• Challenge
Recast the lines between the one holding "The image size is (1145, 645)." and the one holding "tap(575, 83)", inclusive, as a numbered list, leaving out blank lines. Include only those lines.

Items listed in a dataset:
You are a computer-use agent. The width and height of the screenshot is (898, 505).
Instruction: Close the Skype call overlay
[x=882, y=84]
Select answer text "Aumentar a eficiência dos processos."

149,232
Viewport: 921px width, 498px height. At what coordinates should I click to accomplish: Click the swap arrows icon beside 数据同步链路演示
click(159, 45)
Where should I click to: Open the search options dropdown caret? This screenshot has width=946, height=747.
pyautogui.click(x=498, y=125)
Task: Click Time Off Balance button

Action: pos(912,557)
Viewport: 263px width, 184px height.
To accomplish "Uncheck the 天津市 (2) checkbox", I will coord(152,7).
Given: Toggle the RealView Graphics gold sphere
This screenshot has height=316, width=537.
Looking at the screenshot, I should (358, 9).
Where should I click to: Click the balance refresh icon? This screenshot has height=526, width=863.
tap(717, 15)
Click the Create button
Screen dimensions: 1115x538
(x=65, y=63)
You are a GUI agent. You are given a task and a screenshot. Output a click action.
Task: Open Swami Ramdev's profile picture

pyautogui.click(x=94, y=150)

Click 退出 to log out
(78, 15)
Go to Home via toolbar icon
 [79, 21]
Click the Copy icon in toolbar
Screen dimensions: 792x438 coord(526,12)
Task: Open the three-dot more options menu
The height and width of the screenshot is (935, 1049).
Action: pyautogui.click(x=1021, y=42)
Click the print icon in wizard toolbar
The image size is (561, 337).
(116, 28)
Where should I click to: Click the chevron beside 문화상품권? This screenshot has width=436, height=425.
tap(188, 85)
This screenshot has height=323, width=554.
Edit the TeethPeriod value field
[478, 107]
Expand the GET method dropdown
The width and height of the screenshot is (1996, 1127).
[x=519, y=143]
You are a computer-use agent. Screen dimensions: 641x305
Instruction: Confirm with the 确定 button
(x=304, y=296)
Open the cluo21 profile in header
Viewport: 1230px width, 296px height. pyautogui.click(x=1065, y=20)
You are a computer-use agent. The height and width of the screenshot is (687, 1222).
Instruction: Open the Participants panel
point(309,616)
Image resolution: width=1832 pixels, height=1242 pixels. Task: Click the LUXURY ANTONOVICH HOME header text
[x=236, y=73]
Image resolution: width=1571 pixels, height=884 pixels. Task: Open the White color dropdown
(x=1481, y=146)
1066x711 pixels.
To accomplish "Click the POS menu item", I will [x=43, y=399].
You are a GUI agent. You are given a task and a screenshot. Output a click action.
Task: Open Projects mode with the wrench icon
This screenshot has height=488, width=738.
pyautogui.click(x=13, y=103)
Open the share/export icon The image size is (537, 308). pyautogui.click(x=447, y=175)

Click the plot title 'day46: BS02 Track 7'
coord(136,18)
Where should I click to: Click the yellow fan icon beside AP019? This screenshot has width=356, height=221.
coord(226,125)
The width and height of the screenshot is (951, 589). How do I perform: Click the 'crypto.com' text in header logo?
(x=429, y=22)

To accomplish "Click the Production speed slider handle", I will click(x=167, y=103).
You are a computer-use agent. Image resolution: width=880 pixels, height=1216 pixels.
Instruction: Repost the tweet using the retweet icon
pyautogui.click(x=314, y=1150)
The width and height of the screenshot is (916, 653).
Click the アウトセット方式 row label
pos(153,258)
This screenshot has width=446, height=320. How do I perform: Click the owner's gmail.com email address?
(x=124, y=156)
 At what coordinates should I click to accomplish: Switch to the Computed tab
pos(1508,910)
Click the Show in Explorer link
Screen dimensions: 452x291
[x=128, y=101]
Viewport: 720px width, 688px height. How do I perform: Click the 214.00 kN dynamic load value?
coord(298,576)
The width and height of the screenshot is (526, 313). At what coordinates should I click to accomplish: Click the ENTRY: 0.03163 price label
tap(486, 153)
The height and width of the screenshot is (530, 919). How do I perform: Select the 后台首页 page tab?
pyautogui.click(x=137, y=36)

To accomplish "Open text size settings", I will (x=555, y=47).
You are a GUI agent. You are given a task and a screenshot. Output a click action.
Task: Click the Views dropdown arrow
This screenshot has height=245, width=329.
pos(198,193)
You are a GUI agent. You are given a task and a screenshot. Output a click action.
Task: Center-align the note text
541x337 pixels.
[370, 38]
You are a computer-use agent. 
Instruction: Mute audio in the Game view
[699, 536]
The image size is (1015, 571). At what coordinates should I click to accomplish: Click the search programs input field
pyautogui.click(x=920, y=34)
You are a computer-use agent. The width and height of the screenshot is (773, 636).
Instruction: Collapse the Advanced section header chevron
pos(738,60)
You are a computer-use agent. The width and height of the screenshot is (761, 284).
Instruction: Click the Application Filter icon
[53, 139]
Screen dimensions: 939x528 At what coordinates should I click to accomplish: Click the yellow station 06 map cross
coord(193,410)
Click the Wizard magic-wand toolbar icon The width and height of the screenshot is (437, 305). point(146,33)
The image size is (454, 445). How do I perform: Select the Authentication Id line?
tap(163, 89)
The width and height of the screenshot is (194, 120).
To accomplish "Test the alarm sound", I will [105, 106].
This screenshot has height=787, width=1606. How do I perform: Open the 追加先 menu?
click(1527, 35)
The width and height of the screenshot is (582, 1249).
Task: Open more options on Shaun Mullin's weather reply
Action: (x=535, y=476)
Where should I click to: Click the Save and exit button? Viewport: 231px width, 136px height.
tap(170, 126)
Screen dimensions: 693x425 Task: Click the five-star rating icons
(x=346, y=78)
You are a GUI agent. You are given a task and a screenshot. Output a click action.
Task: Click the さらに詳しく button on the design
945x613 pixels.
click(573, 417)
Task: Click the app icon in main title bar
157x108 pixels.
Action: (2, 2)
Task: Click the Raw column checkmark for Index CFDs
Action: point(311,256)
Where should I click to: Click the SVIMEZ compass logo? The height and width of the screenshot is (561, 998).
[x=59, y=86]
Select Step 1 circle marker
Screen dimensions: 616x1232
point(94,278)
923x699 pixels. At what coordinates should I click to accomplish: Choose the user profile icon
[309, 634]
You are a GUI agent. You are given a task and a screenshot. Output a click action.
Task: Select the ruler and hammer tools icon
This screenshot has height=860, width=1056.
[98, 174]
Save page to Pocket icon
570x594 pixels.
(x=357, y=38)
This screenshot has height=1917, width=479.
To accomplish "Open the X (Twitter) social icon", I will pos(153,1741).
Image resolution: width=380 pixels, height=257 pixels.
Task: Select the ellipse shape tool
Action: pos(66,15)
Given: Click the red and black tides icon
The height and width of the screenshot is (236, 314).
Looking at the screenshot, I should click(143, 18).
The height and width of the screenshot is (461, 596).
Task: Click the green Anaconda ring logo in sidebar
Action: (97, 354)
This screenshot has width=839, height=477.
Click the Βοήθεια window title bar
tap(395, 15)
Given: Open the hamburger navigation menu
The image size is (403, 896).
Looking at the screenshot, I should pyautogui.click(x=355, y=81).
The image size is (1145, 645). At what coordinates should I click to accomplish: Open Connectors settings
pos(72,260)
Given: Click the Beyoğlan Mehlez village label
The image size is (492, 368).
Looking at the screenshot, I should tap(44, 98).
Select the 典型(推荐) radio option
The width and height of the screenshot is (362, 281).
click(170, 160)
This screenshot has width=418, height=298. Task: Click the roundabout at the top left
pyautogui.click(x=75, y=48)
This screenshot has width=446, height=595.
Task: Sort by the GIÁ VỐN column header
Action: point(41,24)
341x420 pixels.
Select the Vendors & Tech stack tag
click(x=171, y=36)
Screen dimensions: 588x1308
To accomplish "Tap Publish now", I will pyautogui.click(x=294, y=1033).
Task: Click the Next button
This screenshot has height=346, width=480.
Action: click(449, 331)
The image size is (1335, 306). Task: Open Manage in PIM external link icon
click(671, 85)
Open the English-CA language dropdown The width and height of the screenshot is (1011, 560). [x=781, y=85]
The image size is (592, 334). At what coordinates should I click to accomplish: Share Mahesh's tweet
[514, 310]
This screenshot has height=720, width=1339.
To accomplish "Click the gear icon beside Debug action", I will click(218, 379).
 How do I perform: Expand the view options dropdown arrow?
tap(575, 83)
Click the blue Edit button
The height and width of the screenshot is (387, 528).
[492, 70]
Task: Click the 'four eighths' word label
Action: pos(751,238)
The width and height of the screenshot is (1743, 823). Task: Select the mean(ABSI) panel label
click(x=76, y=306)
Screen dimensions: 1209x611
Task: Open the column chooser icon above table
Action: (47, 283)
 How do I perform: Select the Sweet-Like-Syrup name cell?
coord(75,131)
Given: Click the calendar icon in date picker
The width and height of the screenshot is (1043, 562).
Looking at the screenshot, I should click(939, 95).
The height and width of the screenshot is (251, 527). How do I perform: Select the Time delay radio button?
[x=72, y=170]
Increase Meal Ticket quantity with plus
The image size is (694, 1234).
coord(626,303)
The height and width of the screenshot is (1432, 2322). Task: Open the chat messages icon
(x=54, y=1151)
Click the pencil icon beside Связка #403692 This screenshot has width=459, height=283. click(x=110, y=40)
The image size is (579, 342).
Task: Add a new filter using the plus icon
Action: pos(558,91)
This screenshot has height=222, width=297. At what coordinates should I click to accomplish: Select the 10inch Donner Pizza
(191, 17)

• Task output
1. The image size is (1145, 645). At what coordinates should I click to accomplish: Open Connectors settings
2. pos(72,260)
3. Given: Click the Beyoğlan Mehlez village label
4. The image size is (492, 368).
5. Looking at the screenshot, I should tap(44, 98).
6. Select the 典型(推荐) radio option
7. The width and height of the screenshot is (362, 281).
8. click(170, 160)
9. This screenshot has width=418, height=298. Task: Click the roundabout at the top left
10. pyautogui.click(x=75, y=48)
11. This screenshot has width=446, height=595.
12. Task: Sort by the GIÁ VỐN column header
13. Action: point(41,24)
14. 341x420 pixels.
15. Select the Vendors & Tech stack tag
16. click(x=171, y=36)
17. Screen dimensions: 588x1308
18. To accomplish "Tap Publish now", I will pyautogui.click(x=294, y=1033).
19. Task: Click the Next button
20. This screenshot has height=346, width=480.
21. Action: click(449, 331)
22. The image size is (1335, 306). Task: Open Manage in PIM external link icon
23. click(671, 85)
24. Open the English-CA language dropdown The width and height of the screenshot is (1011, 560). [x=781, y=85]
25. The image size is (592, 334). At what coordinates should I click to accomplish: Share Mahesh's tweet
26. [514, 310]
27. This screenshot has height=720, width=1339.
28. To accomplish "Click the gear icon beside Debug action", I will click(218, 379).
29.  How do I perform: Expand the view options dropdown arrow?
30. tap(575, 83)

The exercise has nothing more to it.